As they grew closer, they spent less time at hotels and more time at his house in Killarney, Joburg.
“He even introduced me to his son one afternoon when we found him at the house. Things were getting serious,” she says. And yes, he introduced her to others as his girlfriend, Lerato adds. Tito had a conservative side, she claims. He wanted her to clean up her social media, remove her bikini pictures and stop wearing weaves “because he likes his women natural”.
“He wanted to change me,” she says.
When he was appointed finance minister in October last year, their relationship began to fizzle out. “He was always on the road. He didn’t have time for me anymore.”
She was waiting to meet Tito for lunch at the Sheraton Hotel in Pretoria when she was approached by a middle-aged man with a big belly.
“He asked what I was having and told the waiter to order [a glass of Moët & Chandon] and put it on his tab.”
“I didn’t know he was Gwede Mantashe. I just saw money. I saw someone who was going to bless me.”
They exchanged phone numbers and started chatting on WhatsApp.

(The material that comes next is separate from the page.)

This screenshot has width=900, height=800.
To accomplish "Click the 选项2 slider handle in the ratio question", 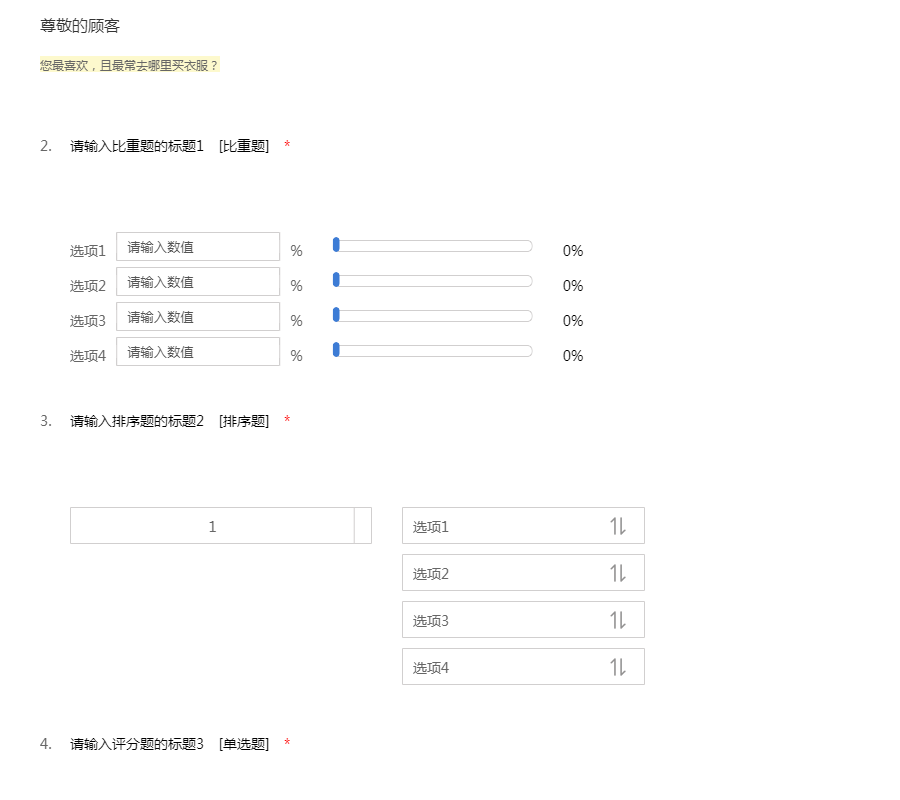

She ended the relationship with the finance minister and focused her attention on Gwede, who she describes as a “level-one blesser”.
He was giving her a monthly girlfriend allowance of R15 000, she claims.

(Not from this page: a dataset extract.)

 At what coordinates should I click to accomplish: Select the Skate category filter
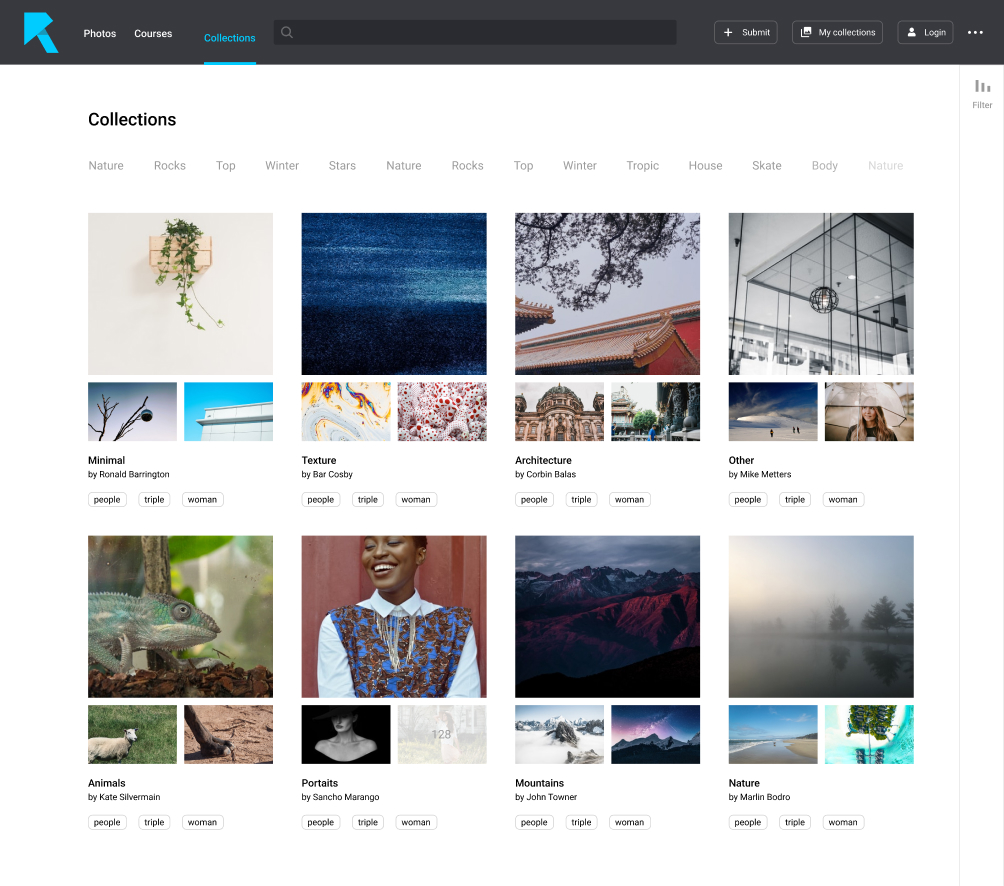coord(766,166)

Two months passed before she found out that Gwede – “a tiger” in the bedroom, she alleges – was also a cabinet minister. “I was like, ‘God, are you testing me?’ From one minister to another. I knew there and then that my life would never be the same,” she says.
Her excitement came to an abrupt end when she started getting calls from a man who asked her to confirm her relationships with the ministers.
“He promised me R1 million. He said they wanted to use the affair to blackmail him.”
She rejected the stranger’s offer. “I didn’t want to be involved. I am a fly, these people could squash me.”
She ended the relationship, she says, although “I still speak with Gwede”.
“He’s an easygoing guy, not fussy at all. He’s such a darling.”
Tito Mboweni and Gwede Mantashe were approached for comment but declined through their spokespeople.